ROME – By all accounts, the new Pope, 76-year old Argentinean Jesuit, Jorge Mario Bergoglio, had more votes in the last conclave in 2005 than anyone but the man eventually chosen pontiff, Joseph Ratzinger.
Unlike other leading prelates, he had always rejected powerful postings in the Roman Curia — only coming to the Vatican when it was absolutely necessary.
Among the vices of the men of the Church, the one he least tolerates is to see a kind of “spiritual wordliness”: ecclesiastical careerism disguised as a clerical sophistication.
The new Pope was born on December 17, 1936 in Buenos Aires, where he would eventually became archbishop. His father was an immigrant from the northern Italian region of Piedmont. After graduating in chemistry, Bergoglio entered the novitiate of the Company of Jesus. He would go on to study in Chile, before obtaining a degree in Philosophy and Theology in Argentina. He was Professor and Rector of the Philosophical and Theological Faculty of San Miguel and vicar of the Patriarch of San José, in the Diocese of San Miguel.

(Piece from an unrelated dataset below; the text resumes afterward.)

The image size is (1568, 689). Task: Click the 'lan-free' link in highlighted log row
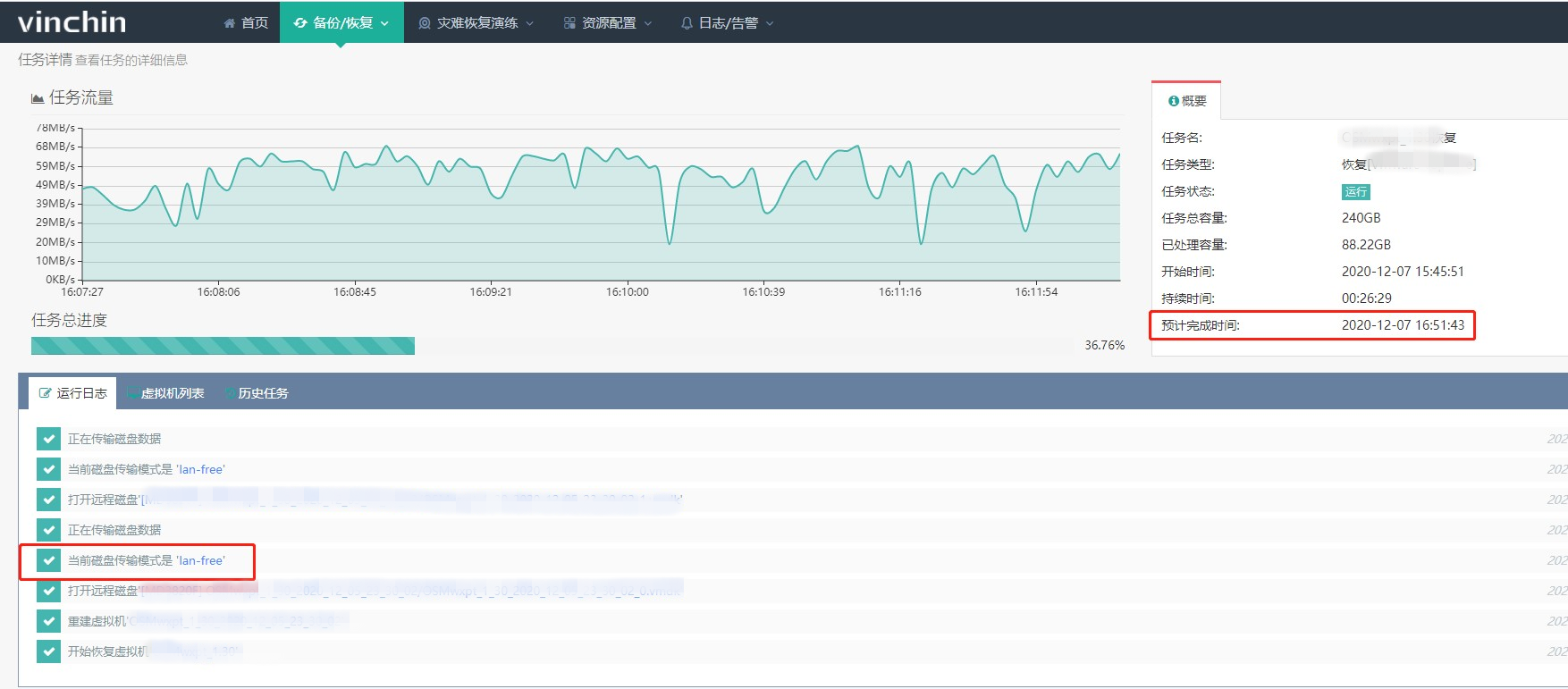(201, 560)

In 1986, Bergoglio completed a PhD in Germany, before moving back to Argentina, where his superiors made him spiritual director and confessor in the Jesuit Church of Cordoba. In 1992 John Paul II appointed him Auxiliary Bishop of Buenos Aires – six years later Bergoglio succeeded Cardinal Antonio Quarracino as the Archbishop of the Argentine capital, and was named two years ago to be the President of the Argentine Bishops Conference.
The merciful side
Bergoglio stood out among his fellow cardinals for not having a regular car and driver, preferring to use the metro to get around Buenos Aires. In Rome, he also tends to move around by foot or public transportation.

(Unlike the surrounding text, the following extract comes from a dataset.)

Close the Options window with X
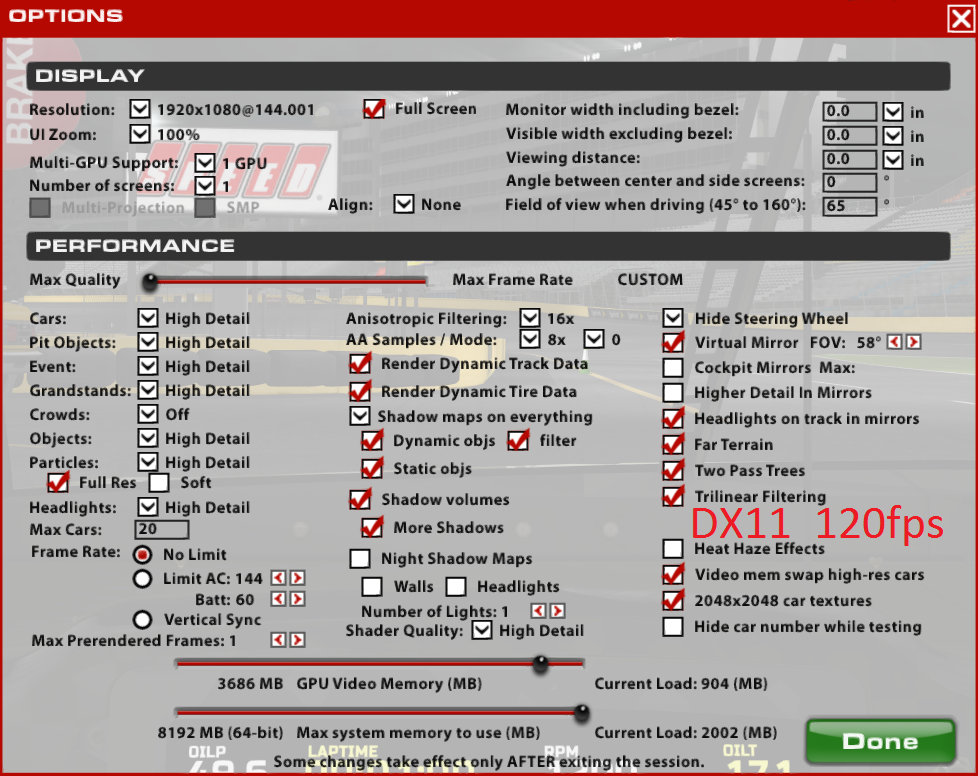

Those who know him well see in him a true man of God: the first thing he always asks people to do is pray for him. Indeed, that same request stood out as a never-before-seen gesture when he emerged on the balcony of St. Peter’s on Wednesday evening to see the faithful for the first time as Pope.
In General Congregation meetings of the cardinals that preceded the conclave, Bergoglio spoke of Christianity as merciful and joyful. His favorite priests are those who work in the “villas miserias”, the slums of Buenos Aires. Rather than face down the people with rigid doctrine, he looks for ways to get to embrace the Gospel, even those who are the furthest from the Christian message. The Church, he always repeats, must show the merciful side of God.
Bergoglio did it when he chose his papal name, almost certainly a reference to St. Francis of Assisi, whose message the worthlessness of worldly possessions.